Primo, il rischio di riaccendere tensioni razziali in Sudafrica è sempre presente. La retorica dei “bianchi perseguitati” può effettivamente essere sfruttata da gruppi estremisti per dividere il paese. La storia insegna di che cosa sono capaci certe frange di afrikaner. Inoltre, lo sforzo di creare una rainbow nation (la nazione arcobaleno) basata su principii di riconciliazione e di multiculturalismo è a rischio di trasformarsi in un episodio passeggero, che ha messo in luce le profonde cicatrici lasciate dal passato senza averle risolte. Da un lato, vi è il governo sudafricano che insiste su come la riforma agraria, inclusa la clausola di espropriazione senza compenso in casi eccezionali, sia frutto di un processo legale e costituzionale e non di una persecuzione etnica. Dall’altro lato, vi è il processo accelerato per l’approvazione dello status di rifugiato agli afrikaner sudafricani negli USA. Ciascuno decida in base alla propria scala di valori quale delle misure sia più plausibile.

Secondo, il Sudafrica insegna come sia importante continuare a credere nella giustizia. Coerente nel suo sostegno ai principi del diritto internazionale, ha presentato un dossier al Consiglio per i diritti umani dell’ONU (UNHRC) in cui ha dimostrato come nessuno dei presunti rifugiati avesse mai sporto denunce per persecuzione presso le autorità locali. Il diritto internazionale – applicato da molti paesi – prevede che si debba cercare protezione prima nel proprio paese e solo in assenza di possibilità oggettive di avere protezione o in presenza di una ricusazione di protezione si può legittimamente richiedere asilo altrove e i paesi che hanno leggi sull’asilo politico posso ricevere i rifugiati. Sembra questo non essere il caso degli afrikaner. Allora il vero rischio è un altro, ovvero la normalizzazione del doppio standard.
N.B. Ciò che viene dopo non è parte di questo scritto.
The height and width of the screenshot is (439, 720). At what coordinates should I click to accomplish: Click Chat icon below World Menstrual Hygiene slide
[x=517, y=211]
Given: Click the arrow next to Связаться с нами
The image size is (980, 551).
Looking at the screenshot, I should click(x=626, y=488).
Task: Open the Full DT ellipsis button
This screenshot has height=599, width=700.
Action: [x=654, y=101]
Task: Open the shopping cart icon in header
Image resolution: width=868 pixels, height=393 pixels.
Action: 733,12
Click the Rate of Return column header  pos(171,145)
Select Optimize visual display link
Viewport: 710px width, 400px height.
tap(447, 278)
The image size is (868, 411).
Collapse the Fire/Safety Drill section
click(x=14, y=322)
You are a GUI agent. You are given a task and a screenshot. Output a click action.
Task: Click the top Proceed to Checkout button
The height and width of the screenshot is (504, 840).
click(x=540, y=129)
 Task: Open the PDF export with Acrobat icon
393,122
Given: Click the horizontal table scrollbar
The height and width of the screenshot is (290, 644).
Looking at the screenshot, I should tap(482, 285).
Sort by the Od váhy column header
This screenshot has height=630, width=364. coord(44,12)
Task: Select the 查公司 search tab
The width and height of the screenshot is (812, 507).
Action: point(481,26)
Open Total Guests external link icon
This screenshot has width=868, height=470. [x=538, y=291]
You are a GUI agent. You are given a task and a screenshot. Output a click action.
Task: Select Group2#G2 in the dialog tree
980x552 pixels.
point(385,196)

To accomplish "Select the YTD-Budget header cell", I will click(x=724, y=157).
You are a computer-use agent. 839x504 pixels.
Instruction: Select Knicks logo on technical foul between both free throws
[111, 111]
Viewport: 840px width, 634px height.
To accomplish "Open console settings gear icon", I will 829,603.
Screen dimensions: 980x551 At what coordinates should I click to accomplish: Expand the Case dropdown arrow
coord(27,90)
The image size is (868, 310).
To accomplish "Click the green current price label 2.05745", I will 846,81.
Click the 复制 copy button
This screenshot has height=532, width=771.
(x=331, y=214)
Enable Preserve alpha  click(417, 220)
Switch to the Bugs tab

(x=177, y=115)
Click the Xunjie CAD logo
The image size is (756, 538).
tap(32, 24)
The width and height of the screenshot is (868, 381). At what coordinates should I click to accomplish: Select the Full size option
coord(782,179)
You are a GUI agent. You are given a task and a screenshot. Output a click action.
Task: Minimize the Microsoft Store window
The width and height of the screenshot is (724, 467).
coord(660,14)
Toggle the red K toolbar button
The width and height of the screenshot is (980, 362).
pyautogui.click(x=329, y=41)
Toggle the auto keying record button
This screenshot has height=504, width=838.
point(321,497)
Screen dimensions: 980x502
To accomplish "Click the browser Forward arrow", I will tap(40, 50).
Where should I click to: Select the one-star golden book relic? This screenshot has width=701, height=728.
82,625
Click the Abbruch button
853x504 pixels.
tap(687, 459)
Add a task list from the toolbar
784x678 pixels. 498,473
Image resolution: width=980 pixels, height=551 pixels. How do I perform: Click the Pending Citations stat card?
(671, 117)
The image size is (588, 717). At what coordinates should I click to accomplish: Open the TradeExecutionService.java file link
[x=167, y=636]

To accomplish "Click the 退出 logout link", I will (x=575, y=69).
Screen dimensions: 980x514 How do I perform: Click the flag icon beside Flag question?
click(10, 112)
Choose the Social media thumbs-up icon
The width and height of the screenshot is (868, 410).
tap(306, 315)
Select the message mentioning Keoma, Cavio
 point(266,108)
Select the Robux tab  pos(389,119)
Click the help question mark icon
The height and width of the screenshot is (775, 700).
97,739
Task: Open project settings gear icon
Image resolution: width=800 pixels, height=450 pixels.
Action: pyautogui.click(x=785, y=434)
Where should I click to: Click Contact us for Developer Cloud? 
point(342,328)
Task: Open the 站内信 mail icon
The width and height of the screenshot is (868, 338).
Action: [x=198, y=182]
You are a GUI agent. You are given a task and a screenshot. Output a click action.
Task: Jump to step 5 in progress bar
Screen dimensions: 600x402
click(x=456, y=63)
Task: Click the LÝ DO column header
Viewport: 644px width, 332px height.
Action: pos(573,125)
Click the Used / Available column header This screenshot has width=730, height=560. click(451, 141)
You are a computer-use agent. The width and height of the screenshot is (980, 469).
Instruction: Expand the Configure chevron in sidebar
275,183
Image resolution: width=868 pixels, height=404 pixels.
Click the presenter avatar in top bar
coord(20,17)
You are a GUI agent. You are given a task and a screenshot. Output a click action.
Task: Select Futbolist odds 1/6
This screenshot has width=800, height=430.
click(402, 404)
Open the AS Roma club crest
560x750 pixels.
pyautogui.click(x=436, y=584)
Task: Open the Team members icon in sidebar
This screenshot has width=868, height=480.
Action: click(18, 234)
Si tenga presente che l’amministrazione americana ha bloccato i programmi per rifugiati da paesi come Siria o Yemen. Lo status di rifugiato viene quindi concesso non in base a effettive minacce alla vita o alla libertà delle persone, ma in base all’allineamento politico con l’agenda dell’amministrazione di turno o ancora peggio in base al colore della pelle o all’etnia.

Infine, vi sono gli afrikaner, forse alcuni di loro ancora stizziti per la perdita dei privilegi che l’appartenenza alla “razza superiore” garantiva loro in secoli di schiavismo e colonialismo. Il caos mentale in cui si trovano li porta a volere fuggire dal paese delle disuguaglianze per andare nel paese delle disuguaglianze, dal paese delle armi e della violenza per andare nel paese delle armi e della violenza. Non importa. Essi emigrano negli USA che, come il Sudafrica, sono nati dal colonialismo che ha reso i bianchi padroni. Lì forse possono continuare a sentirsi tali.